Brian, look under the rear seat and you should find a crank that will allow you to turn the crank pulley on the front of the engine through a little hole in the bottom of the front grill, I would start with that and make sure the motor spins with ease. you can always drop a little marvel in the spark plugs holes and let it sit a few days as well.
 
So, switching back to Green 40. Spent most of Sunday tearing up the carb and rebuilding it to hopefully fix my acceleration problems. Again, only happens going up inclines or getting up to 3rd gear or so. So, as far as I've read the primary culprit seemed to be the power jet in the carb. I can rev it as high as I want parked, but if I'm trying to get on it, it bogs down and dies and sometimes backfires.

But, after rebuilding, and paying specific attention to that side of the carb, same symptoms... So, I'm either thinking it may be the actual VSV or something messed up with the timing. Points look OK, changed the cap and rotor, just in case.

Any thoughts?
 
Did you actually take the jets out to clean them or no?

Unless they were verified clean, then rebuilding the carb may have been for naught.

I do have an '87 2F carb that worked great on my motor. You're free to try it if you'd like!
 
Well, after further verification (looking at a second rebuild kit), the new power jet did not go on the power valve... :mad: I thought it was a spare jet...

Would you think no jet, would have the same effect as clogged jet?
 
I would think so, have to take it apart to see.

Super clean is key. Did you blow it out with compressed air?
 
I blew all passages out, and overall it fires up fine.
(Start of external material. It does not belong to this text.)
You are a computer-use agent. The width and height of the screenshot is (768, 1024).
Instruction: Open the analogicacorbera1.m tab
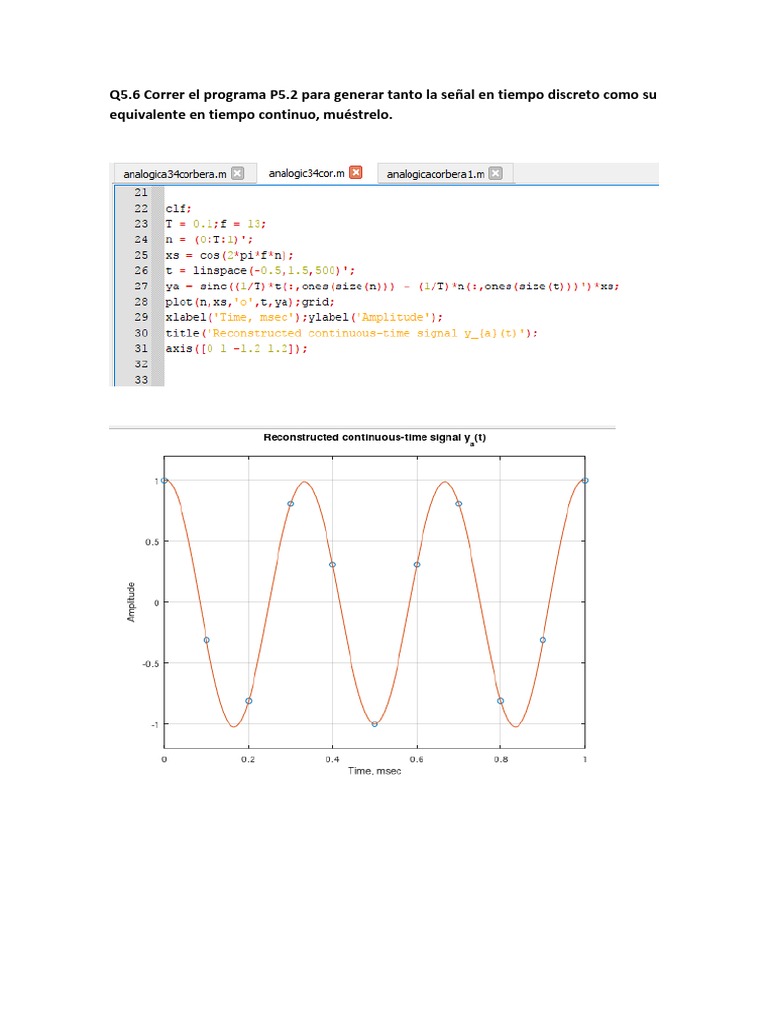point(435,174)
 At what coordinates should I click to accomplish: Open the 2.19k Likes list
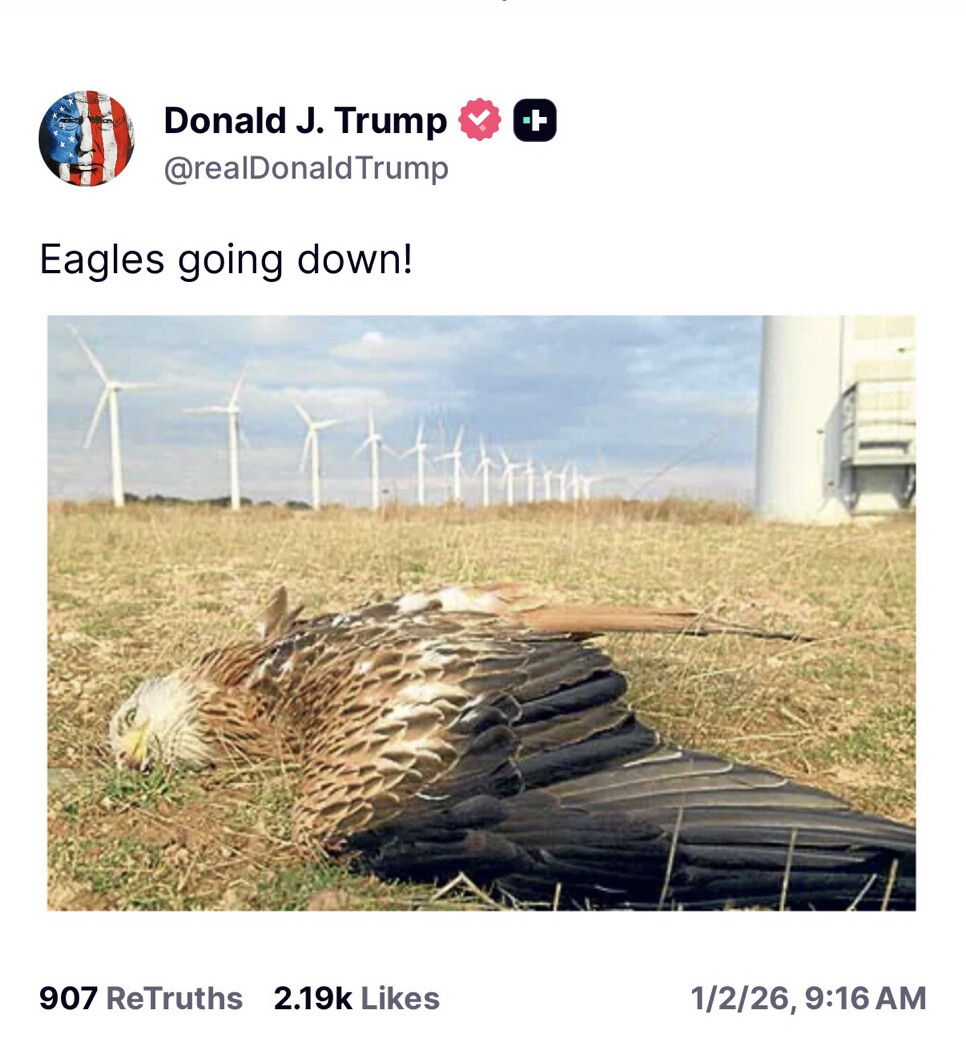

Runs a little rich, and idles lower, but I haven't played with the adjustment screws at all. But, the underlying problem of no power under load is still there after a test drive.

Doing a little research, I'm thinking of bypassing the VSV and just routing the vacumm tubing from the baseplate to the diaphragm and see if it allows the power jet to function under load. Seems it won't affect the distributor function (only emissions), and is eliminated in most desmogs. The PO had removed the air rail and plugged the head bolts, but the vacumn components are still attached to the carb, dizzy, baseplate, and exhaust manifold.

I checked for vacumn leaks when I first started to diagnose the problem, but I'll verify none exist on the rebuild/reattachment.
 
Assuming no vacuum leaks, valves are adjusted and compression is good - I'd hook up a timing light, vacuum gauge and a tach and dial in the carb, timing. Then go out and make seat of the pants adjustments from there.

A cruiser guru named Ed Cook showed me and friend Josh this about 15 years ago and it's been a great way to get all the power their is out of a F or 2F.